### [ASSIGNED TASK]
Take the material below and reproduce, word for word, only the lines from the line with "The image size" through the line with "Click the Vacation Like a Pro tagline".

--- EXERCISE MATERIALS ---

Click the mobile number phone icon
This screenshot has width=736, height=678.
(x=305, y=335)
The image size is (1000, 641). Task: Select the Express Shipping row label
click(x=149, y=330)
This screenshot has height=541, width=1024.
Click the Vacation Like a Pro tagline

---
--- EXERCISE MATERIALS ---

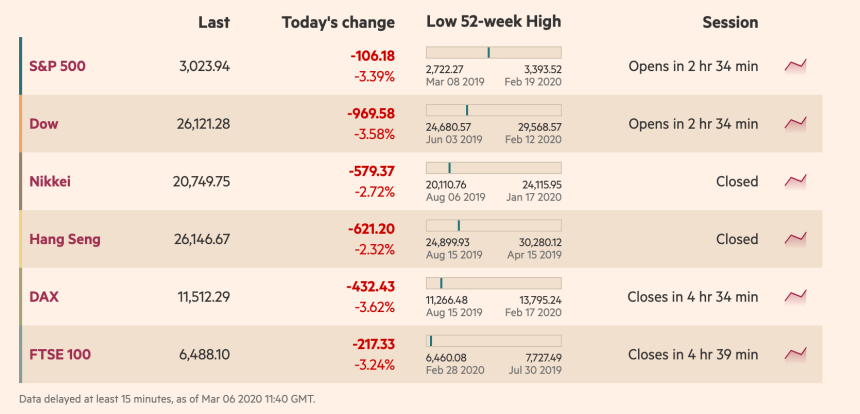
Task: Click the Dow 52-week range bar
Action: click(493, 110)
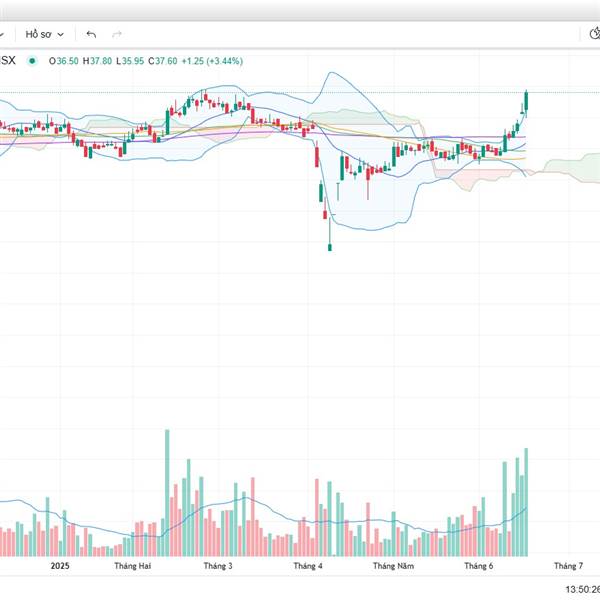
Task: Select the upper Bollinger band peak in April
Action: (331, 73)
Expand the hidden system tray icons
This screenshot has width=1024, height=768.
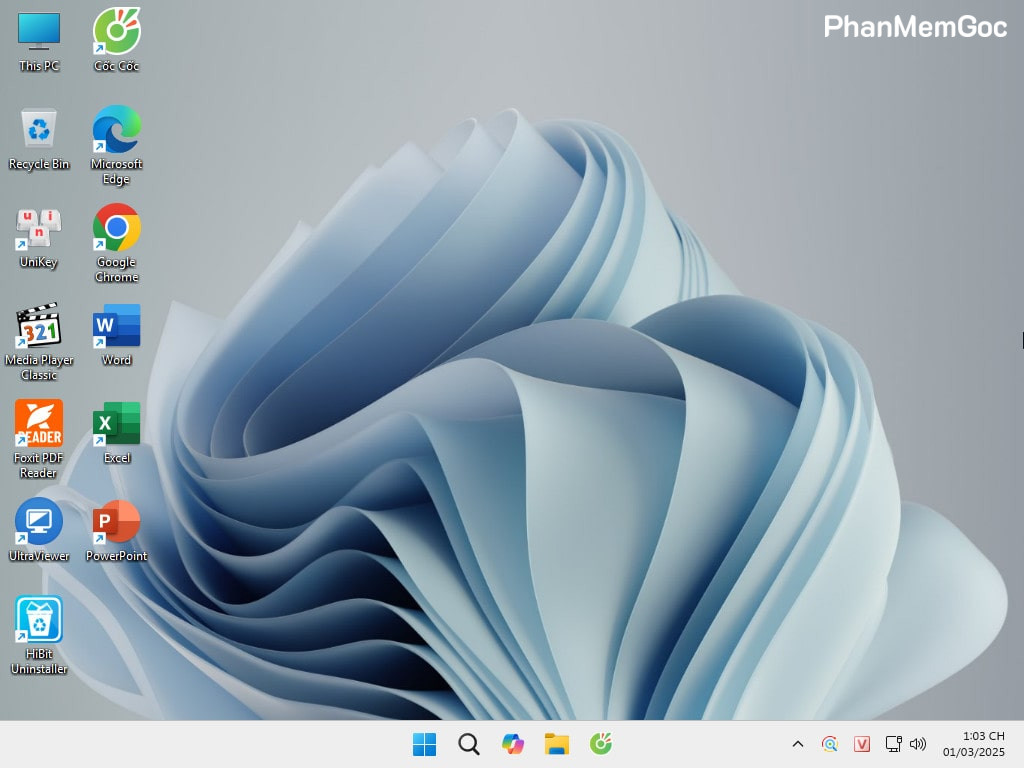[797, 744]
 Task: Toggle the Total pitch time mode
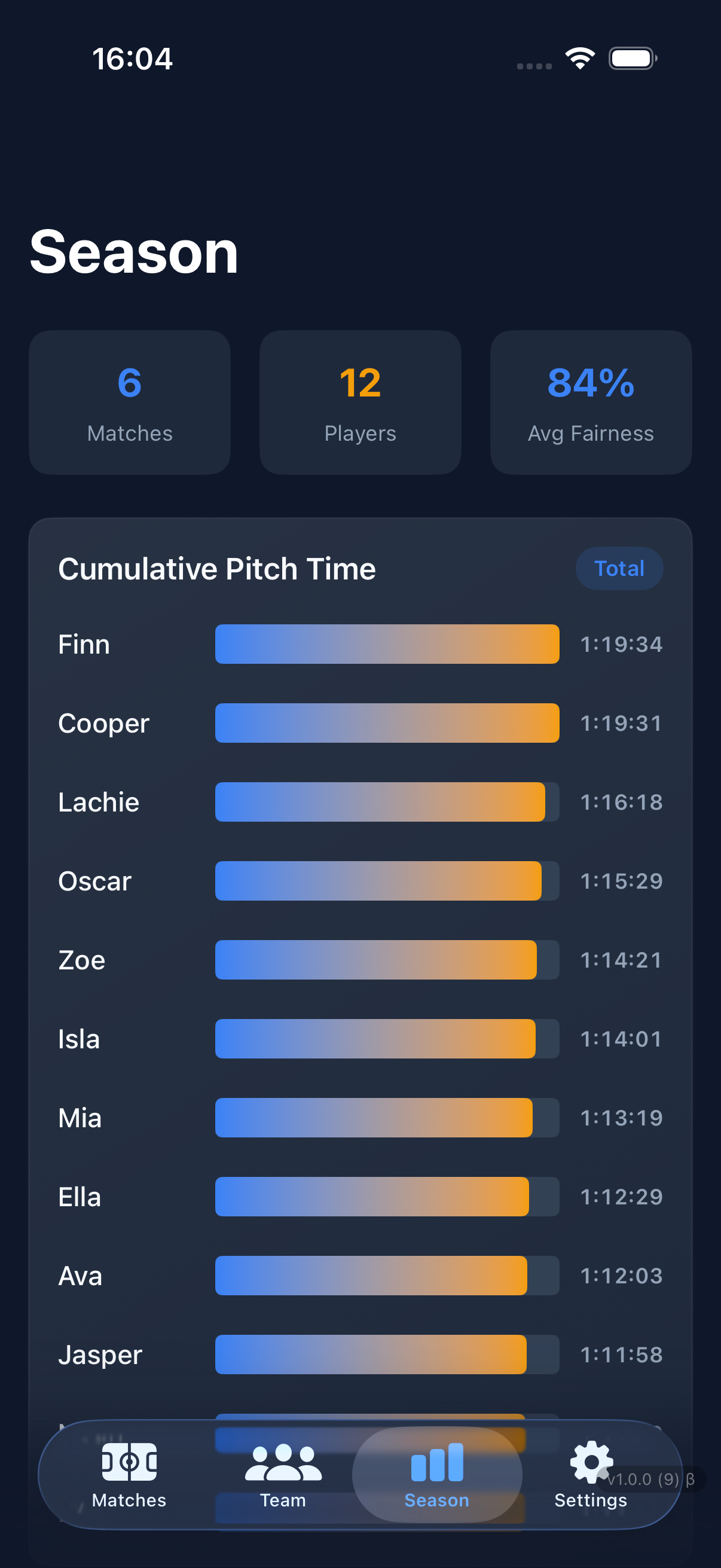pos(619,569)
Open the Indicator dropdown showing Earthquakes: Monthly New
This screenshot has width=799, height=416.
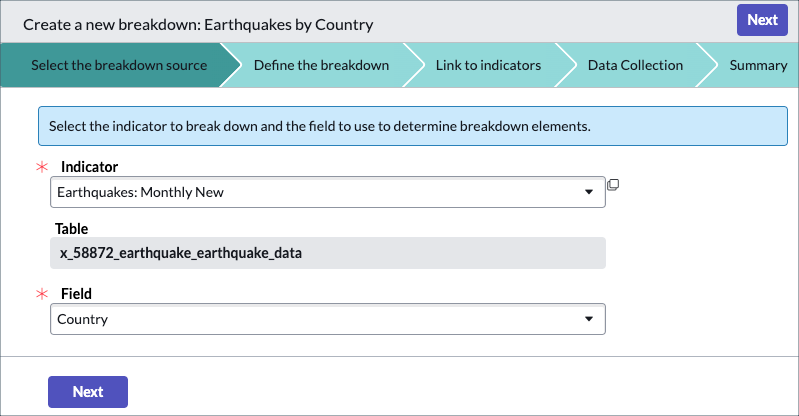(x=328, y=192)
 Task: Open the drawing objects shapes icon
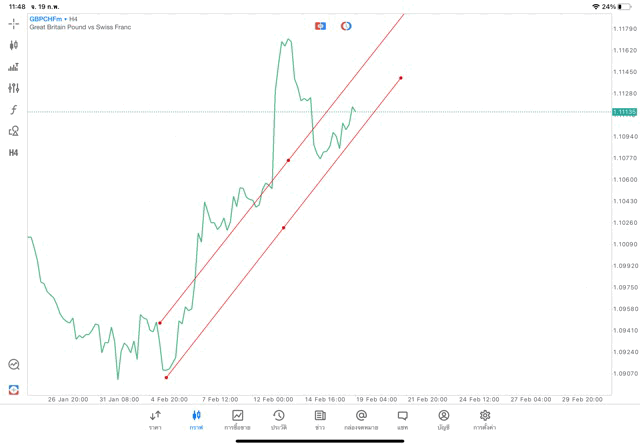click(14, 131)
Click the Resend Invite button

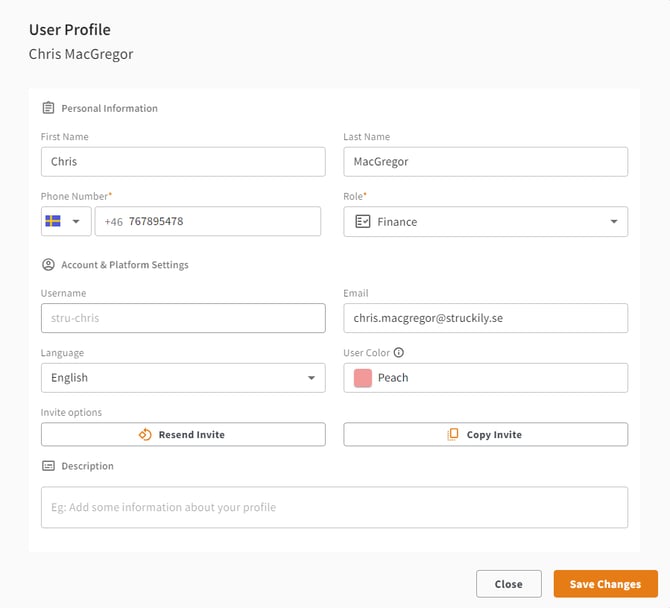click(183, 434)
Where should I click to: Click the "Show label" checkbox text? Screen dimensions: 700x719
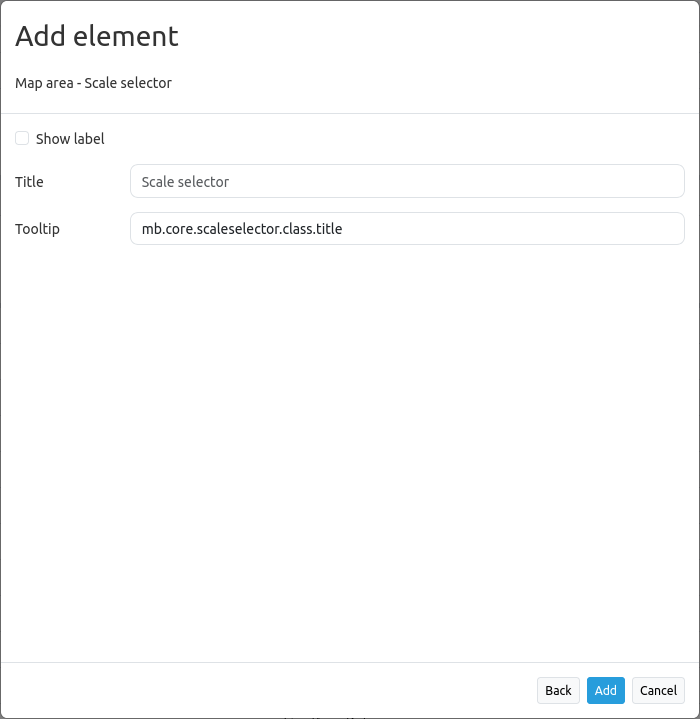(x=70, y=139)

---
--- EXERCISE MATERIALS ---

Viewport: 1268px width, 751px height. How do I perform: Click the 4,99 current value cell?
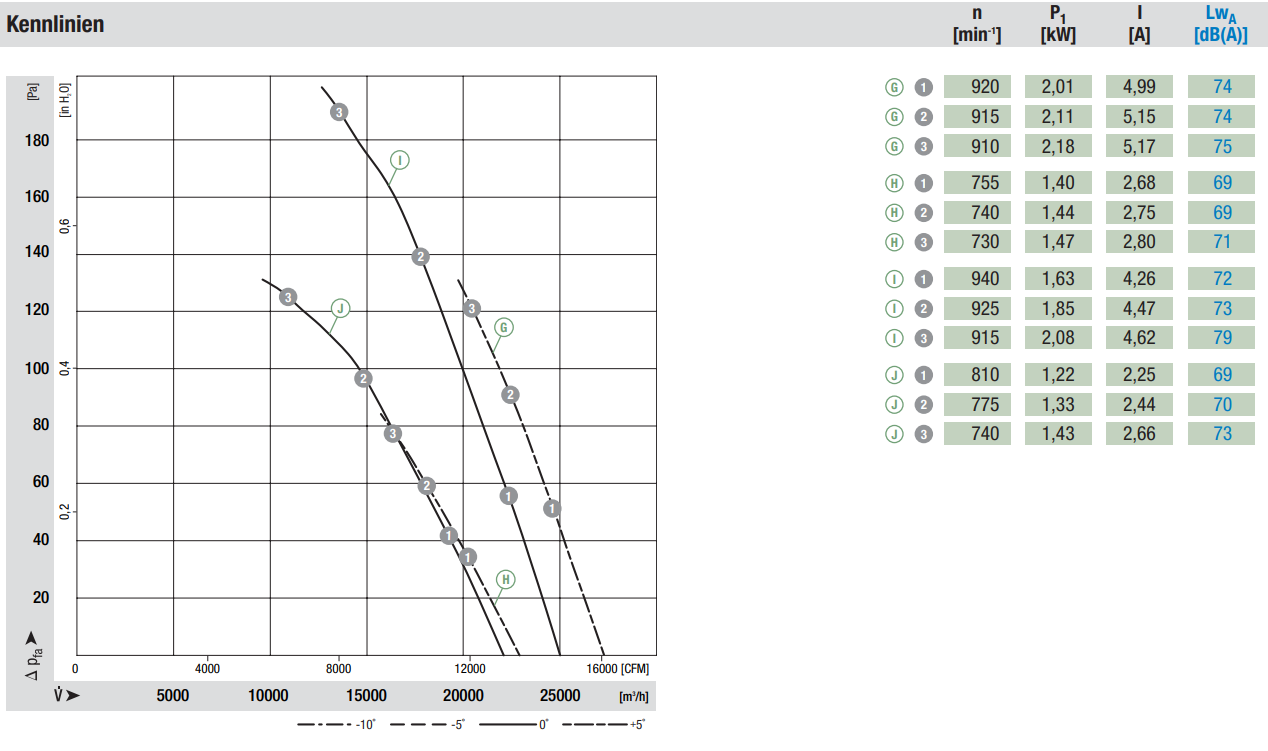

---

### [EXERCISE RESPONSE]
The image size is (1000, 641). Task: Select the Express Shipping row label
click(x=149, y=330)
This screenshot has height=541, width=1024.
Click the Vacation Like a Pro tagline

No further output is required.